* **Data for the task**:
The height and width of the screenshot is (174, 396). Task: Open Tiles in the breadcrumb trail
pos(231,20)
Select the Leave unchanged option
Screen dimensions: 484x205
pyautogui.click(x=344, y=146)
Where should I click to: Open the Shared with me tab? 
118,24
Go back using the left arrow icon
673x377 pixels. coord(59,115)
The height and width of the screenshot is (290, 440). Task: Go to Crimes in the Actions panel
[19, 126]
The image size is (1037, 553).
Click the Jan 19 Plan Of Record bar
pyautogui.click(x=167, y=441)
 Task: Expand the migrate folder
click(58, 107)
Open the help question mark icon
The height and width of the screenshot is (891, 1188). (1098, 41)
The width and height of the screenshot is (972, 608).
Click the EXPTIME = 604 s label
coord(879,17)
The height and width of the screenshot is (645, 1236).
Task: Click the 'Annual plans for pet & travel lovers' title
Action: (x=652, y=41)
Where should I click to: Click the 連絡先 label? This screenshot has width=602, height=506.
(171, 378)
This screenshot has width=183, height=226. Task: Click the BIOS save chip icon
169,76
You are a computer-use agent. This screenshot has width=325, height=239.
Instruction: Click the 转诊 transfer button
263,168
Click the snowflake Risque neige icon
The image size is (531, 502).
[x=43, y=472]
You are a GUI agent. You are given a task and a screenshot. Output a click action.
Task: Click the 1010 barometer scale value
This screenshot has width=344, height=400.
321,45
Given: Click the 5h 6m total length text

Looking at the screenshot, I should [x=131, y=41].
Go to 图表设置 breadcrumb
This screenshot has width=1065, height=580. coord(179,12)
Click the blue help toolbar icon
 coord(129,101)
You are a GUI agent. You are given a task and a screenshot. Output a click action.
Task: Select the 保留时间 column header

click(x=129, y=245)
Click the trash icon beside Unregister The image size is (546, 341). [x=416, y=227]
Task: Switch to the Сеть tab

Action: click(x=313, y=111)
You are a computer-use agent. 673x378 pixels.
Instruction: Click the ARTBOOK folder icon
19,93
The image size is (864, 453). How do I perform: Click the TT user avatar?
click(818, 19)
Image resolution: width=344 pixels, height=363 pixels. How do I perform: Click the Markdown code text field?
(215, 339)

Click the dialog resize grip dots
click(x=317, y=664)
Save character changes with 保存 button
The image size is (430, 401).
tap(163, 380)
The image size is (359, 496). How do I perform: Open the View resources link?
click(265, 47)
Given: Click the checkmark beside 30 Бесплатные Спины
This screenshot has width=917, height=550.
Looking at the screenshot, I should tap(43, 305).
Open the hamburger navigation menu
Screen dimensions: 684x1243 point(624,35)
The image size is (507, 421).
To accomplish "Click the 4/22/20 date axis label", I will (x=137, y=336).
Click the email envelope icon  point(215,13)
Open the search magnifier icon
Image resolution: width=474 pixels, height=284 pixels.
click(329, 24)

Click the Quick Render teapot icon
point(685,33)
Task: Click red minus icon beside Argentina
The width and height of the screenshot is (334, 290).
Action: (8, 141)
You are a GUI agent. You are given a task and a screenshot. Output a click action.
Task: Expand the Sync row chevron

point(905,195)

* **Problem details**:
Write out every entry exactly as it appears.

* **Result of the task**:
The height and width of the screenshot is (174, 396). Task: Open Tiles in the breadcrumb trail
pos(231,20)
Select the Leave unchanged option
Screen dimensions: 484x205
pyautogui.click(x=344, y=146)
Where should I click to: Open the Shared with me tab? 
118,24
Go back using the left arrow icon
673x377 pixels. coord(59,115)
The height and width of the screenshot is (290, 440). Task: Go to Crimes in the Actions panel
[19, 126]
The image size is (1037, 553).
Click the Jan 19 Plan Of Record bar
pyautogui.click(x=167, y=441)
 Task: Expand the migrate folder
click(58, 107)
Open the help question mark icon
The height and width of the screenshot is (891, 1188). (1098, 41)
The width and height of the screenshot is (972, 608).
Click the EXPTIME = 604 s label
coord(879,17)
The height and width of the screenshot is (645, 1236).
Task: Click the 'Annual plans for pet & travel lovers' title
Action: (x=652, y=41)
Where should I click to: Click the 連絡先 label? This screenshot has width=602, height=506.
(171, 378)
This screenshot has width=183, height=226. Task: Click the BIOS save chip icon
169,76
You are a computer-use agent. This screenshot has width=325, height=239.
Instruction: Click the 转诊 transfer button
263,168
Click the snowflake Risque neige icon
The image size is (531, 502).
[x=43, y=472]
You are a GUI agent. You are given a task and a screenshot. Output a click action.
Task: Click the 1010 barometer scale value
This screenshot has width=344, height=400.
321,45
Given: Click the 5h 6m total length text

Looking at the screenshot, I should [x=131, y=41].
Go to 图表设置 breadcrumb
This screenshot has width=1065, height=580. coord(179,12)
Click the blue help toolbar icon
 coord(129,101)
You are a GUI agent. You are given a task and a screenshot. Output a click action.
Task: Select the 保留时间 column header

click(x=129, y=245)
Click the trash icon beside Unregister The image size is (546, 341). [x=416, y=227]
Task: Switch to the Сеть tab

Action: click(x=313, y=111)
You are a computer-use agent. 673x378 pixels.
Instruction: Click the ARTBOOK folder icon
19,93
The image size is (864, 453). How do I perform: Click the TT user avatar?
click(818, 19)
Image resolution: width=344 pixels, height=363 pixels. How do I perform: Click the Markdown code text field?
(215, 339)

Click the dialog resize grip dots
click(x=317, y=664)
Save character changes with 保存 button
The image size is (430, 401).
tap(163, 380)
The image size is (359, 496). How do I perform: Open the View resources link?
click(265, 47)
Given: Click the checkmark beside 30 Бесплатные Спины
This screenshot has width=917, height=550.
Looking at the screenshot, I should tap(43, 305).
Open the hamburger navigation menu
Screen dimensions: 684x1243 point(624,35)
The image size is (507, 421).
To accomplish "Click the 4/22/20 date axis label", I will (x=137, y=336).
Click the email envelope icon  point(215,13)
Open the search magnifier icon
Image resolution: width=474 pixels, height=284 pixels.
click(329, 24)

Click the Quick Render teapot icon
point(685,33)
Task: Click red minus icon beside Argentina
The width and height of the screenshot is (334, 290).
Action: (8, 141)
You are a GUI agent. You are given a task and a screenshot. Output a click action.
Task: Expand the Sync row chevron

point(905,195)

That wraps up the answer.